“What happened to your family was terrible, but I didn’t do anything to you.” Yes. Yes you did.
The following guest post was written by Tali Wendrow of Oakland County.
I had spent much of my adult life trying (not always successfully) to keep my political views quiet, at least in public fora. Oh sure, I’d let ‘er rip at family gatherings but beyond the Thanksgiving or Rosh Hashanah table, I pretty much kept it them myself. I especially didn’t discuss political matters on Facebook or whatever fledgling social media that was emerging at that time, mostly because I worked in a government job. It felt unseemly to let the world know my political views while working for a judge. I threw all those rules out the window during the 2008 election cycle. I was still reeling from the ordeal of having had my children ripped from my home unlawfully and having had myself incarcerated and on house arrest and my husband incarcerated while our children were in “placement” by the State of Michigan (a euphemism for detained) for three months.
The 2008 election cycle was an ugly and heated one. I can only imagine how horrible it would have been if we had had the Citizens United decision to further muck up the waters at that time. In one particular heated e-mail exchange, I recall an old friend saying “You’ve changed, Tali!” To which I responded that I was passionate about the issues of who we elect both locally and nationally because of what had happened to my family and that I was no longer going to keep those opinions to myself. The response was something to the effect of “What happened to your family was terrible, but I didn’t do anything to you.”
I learned sometime after this exchange that this friend’s family and business had given a considerable financial donation to Lisa Gorcyca’s campaign. They, and many others who supported and voted for Lisa Gorcyca, got her elected to the seat she occupies today and which she will no doubt occupy until the next time she’s up for election in 2020 — at that time, all will be forgotten. The Tsimhoni case where Gorcyca put three children in a juvenile detention facility for not having lunch with their father will be a distant memory in the minds of Oakland County voters.
In September 2008 during the annual fundraiser for the Friendship Circle, a well-attended walk, there was a minivan with a large vehicle wrapper of Lisa Gorcyca’s face and her campaign slogan strategically parked at the Jewish Community Center (JCC) parking lot in West Bloomfield. The JCC was the starting point of this one-mile or 5K walk where the 3,000 walkers were sure to see it. Just as we all turned the corner to start our communal trek for this worthy cause, there she was, smiling lovingly upon all of us from a wrapped minivan — this beautiful young woman running for judge. She clearly ran a very well-financed campaign.
I pleaded with people not to vote for her, not only because she was married to David Gorcyca.
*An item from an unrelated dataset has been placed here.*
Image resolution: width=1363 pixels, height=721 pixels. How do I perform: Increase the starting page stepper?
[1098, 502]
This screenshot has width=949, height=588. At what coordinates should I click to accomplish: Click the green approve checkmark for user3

I really didn’t think that being married to the Oakland County Prosecutor, in and of itself, disqualified her from being an impartial jurist. But I was concerned because a majority of her legal career was spent in a Prosecutor’s office that was run by David Gorcyca and his Chief Deputy, Deborah Carley. I was troubled by the way that office conducted business during the years I worked for various Oakland County Circuit Court judges so it shouldn’t have come as a surprise to me when my own family fell victim to their deplorable tactics. One of the Judge’s clerks who worked in chambers with me was often amused by my use of the phrase “that’s how they operate” when the Prosecutors’ office would do something that I found troubling.
And so over the past week, in learning about what had happened to the Tsimhoni children being held in contempt and detained at Children’s Village (Mandy’s Place, specifically) because of their mother’s alleged actions, I was outraged as so many others were. You don’t manipulate and use children to make your point or your case — unless you’ve spent your professional career prior to running for judge being trained under David Gorcyca’s Prosecutor’s office.
I don’t know if it’s common practice in Prosecutor’s offices around the country to remove children to “break” a mother to testify against her husband or to allow law enforcement to interrogate a child in order to “break” him to testify against a parent, or if it’s common place to remove children in order to make an intransigent divorcing parent capitulate from an irrational position, but I do know that such tactics were common in David Gorcyca’s office. And now we all know that such tactics were used by his wife in a high-conflict divorce case.
Next time you see a well-financed local judicial campaign with lovely yard signs, a pretty or handsome face warmly smiling at you, take the time to dig a little deeper than the high-gloss image. Take a look at how “they operate” before you vote.